Unexpected Beginnings: Taylor Employees Who Began as Volunteers
Ridley Park, PA--Taylor Hospital is proud of its volunteers, and what better way to show that appreciation than to look back on some of Taylor Hospital’s employees who started as volunteers. Alisha Hartunian and Sherita Johnson are two prime examples of individuals who first got their feet wet in a hospital setting as volunteers. Today, they are making a difference as Taylor Hospital employees.
Hartunian, clinical nurse director for the Crozer-Keystone Regional Rehabilitation Center at Taylor Hospital, got her start as a Taylor volunteer at the age of 14 for a school project. “We had to do a form of volunteer work for a class project. As a volunteer at Taylor Hospital, I was assigned to the information desk and also spent time on Telemetry delivering water pitchers and talking with patients,” Hartunian says. “I really had no intentions of working in the medical field. I had always thought I would pursue something in the arts. However, after spending three years as a volunteer in a hospital, and observing the creative ways in which the staff care for the patients, I took a liking to being in the health care environment. The Taylor Hospital volunteer program set the foundation in prepping me to become a great employee in the future. As someone who used to be very shy, being a volunteer helped to break me out of my shell. Whenever someone asks me how long I have been at Taylor, I never forget where I started 14 years ago as a volunteer.”
As for Johnson, who is currently a medical chart tech in the medical records department, volunteering was the first step toward her current position. “Before I became a volunteer and a Taylor employee, I had no experience in the medical field. Volunteering for three months prior really made me a better person and I gained a great deal of respect for those who work in this field,” Johnson says.
The Thompson Institute, where Johnson attended as a medical office management student, required that its students volunteer before actual employment. “After I left, Taylor Hospital and Thompson Institute stopped the volunteer-before-employment program like I had done, and I fought for it to come back because I found it so incredibly useful and beneficial. Judy Lieberman assisted me on whom to call and what to do and, thankfully, the program is back in play. I feel that volunteering is a great way to get the first aspects of experience, and I would absolutely recommend volunteering to anyone.”

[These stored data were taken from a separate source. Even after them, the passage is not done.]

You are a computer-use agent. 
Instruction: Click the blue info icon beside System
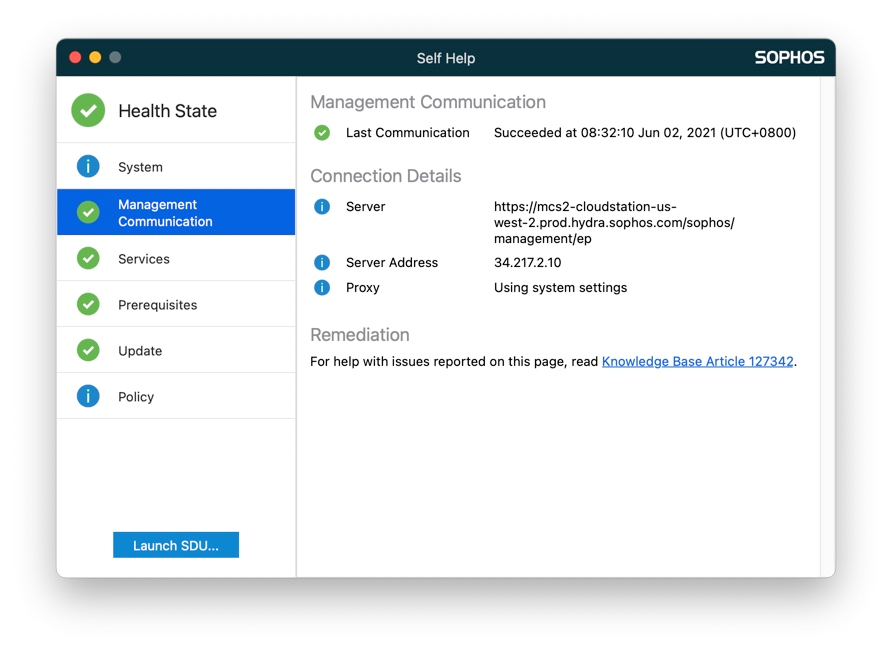[87, 166]
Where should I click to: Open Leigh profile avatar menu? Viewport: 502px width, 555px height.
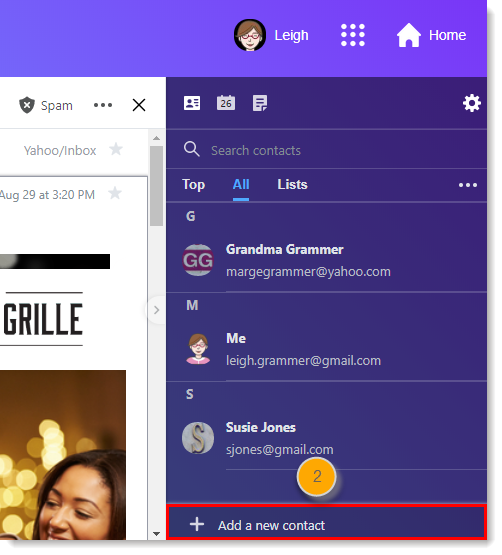tap(250, 35)
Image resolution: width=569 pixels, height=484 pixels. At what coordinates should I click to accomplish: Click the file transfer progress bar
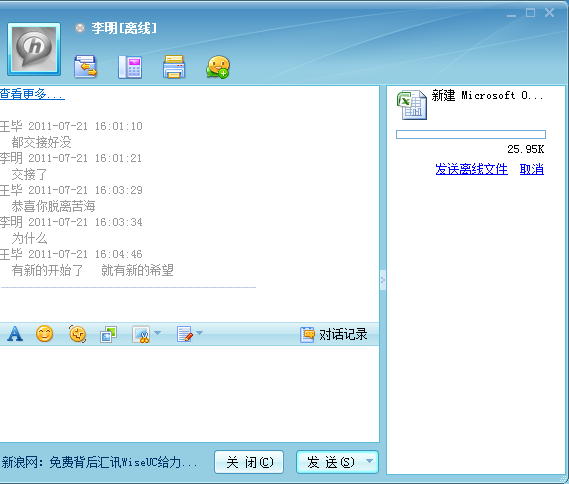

Judy Lieberman, director of Volunteer Services at Taylor Hospital, says, “We have a great staff here at Taylor, and those who started as volunteers have really grown and shaped into some excellent employees. I think Taylor’s staff does an amazing job working with volunteers. They give potential employees the building blocks toward success, and the results show,” Lieberman says.
Being a volunteer can help people find a career they love or discover an interest they were not even aware of before. Although Hartunian and Johnson got into volunteering for different reasons, both found that it helped shape their careers.